A música em si não tem nada de muito especial, considerando que ela não traria muita praticidade aqui: salvo por alguns momentos de apresentação de cenário – a câmera panorâmica que apresenta o hotel no começo do jogo, por exemplo -, as canções deste título não servem a nenhum outro propósito.
O destaque fica mesmo na dublagem e nos efeitos sonoros: engrenagens que trocam as paredes de lugar e o acionamento de armadilhas são perfeitamente sincronizados com os gritos e sustos tomados pelos personagens, sem nenhum tipo de atraso que deixe as coisas “fora de lugar”. Há cenas em que a união entre o som e a imagem é muito bem costurada, criando um espectro audiovisual bastante soturno e verdadeiramente assustador.
Combine isso à atuação do elenco de personagens do jogo e você tem em mãos uma experiência sensorial bastante robusta e completa.
Gameplay
Não há muito o que dizer da jogabilidade de um título que, por vezes literalmente, progride sua movimentação por conta própria: 99% de The Devil In Me contempla apenas a tomada de decisão, com algumas pitadas de movimentação de cenário aqui e ali.
É um nicho bastante fechado de jogos mais voltados à história – um que vem sendo popularizado por títulos como Until Dawn além da própria franquia The Dark Anthologies, felizmente. Mas ainda assim, é algo que exige muita paciência por parte do jogador.
A diferença entre este horror e aquele apresentado por Resident Evil, mais acima, não foi mencionada à toa: na franquia da Capcom, a tomada de ação é mais dinâmica – você corre, anda, chuta, atira, ataca, foge. Toda uma série de verbos de ação que fazem com que você sinta no controle uma variedade maior de movimentos, o que dita a sua experiência pelo senso estratégico. Vale mais a pena gastar sua munição matando os inimigos à frente, ou contorná-los na corrida até que você esteja em segurança?

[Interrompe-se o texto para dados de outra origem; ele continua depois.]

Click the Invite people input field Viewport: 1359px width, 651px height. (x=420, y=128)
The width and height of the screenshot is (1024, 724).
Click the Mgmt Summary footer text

Essa mesma premissa se apresenta em The Devil In Me de forma diferenciada: seu único poder aqui é fazer esta ou aquela escolha, e ver a trama se desenrolar de acordo com o que você decidir. Literalmente, é uma novela, com detalhes interativos (e muitas mortes, neste caso). Não é nem menos, nem mais, já que uma simples decisão sua pode trazer implicações permanentes à história. Mas os menos pacientes poderão acusar tudo isso de falta de dinamismo, haja vista que não é bem “você” quem está agindo na tela.
Colocar o jogador na posição de observador de decisões, porém, é algo bastante acertado do ponto de vista narrativo: você vê as consequências das suas escolhas na tela, e se ajusta para seguir a história em frente de acordo com o que acabou de acontecer. A graça está em voltar ao mesmo ponto numa próxima partida e tentar seguir o outro curso.
Realmente, não é tão dinâmico quanto correr e atirar, mas ainda assim, é um formato bastante detalhado de jogo.
Conclusão
The Dark Pictures Anthology: The Devil In Me é ótimo. É um jogo muito bom mesmo. O problema é que ele é “só mais um” se comparado aos seus predecessores. A Bandai Namco preparou a franquia como se fosse uma grande série de TV, moldada a la American Horror Story, com grandes arcos diferentes contemplados em cada jogo.
Entretanto, The Devil In Me se preocupou tanto em ser diferente de seus anteriores que acabou saindo como um produto à parte em meio a um grupo de iguais: a ideia de abandonar temas folclóricos ou mitologia suméria (como visto em House of Ashes, o terceiro episódio da franquia) e favorecer um enredo mais “pé no chão” pode ter sido boa na teoria, mas sua execução prática deixou um pouco a desejar.
É um jogo bom? Sim. Mas também é bem inferior aos seus predecessores – e considerando que este é o episódio que “fecha” esta primeira temporada (e sabe lá quando os cinco jogos confirmados da segunda sairão), a experiência acaba sendo bem agridoce para quem esperava um desfecho mais magnífico.
The Dark Pictures Anthology: The Devil In Me está disponível para PlayStation 4 e PlayStation 5; Xbox One e Xbox Series S/X; e Windows (PC).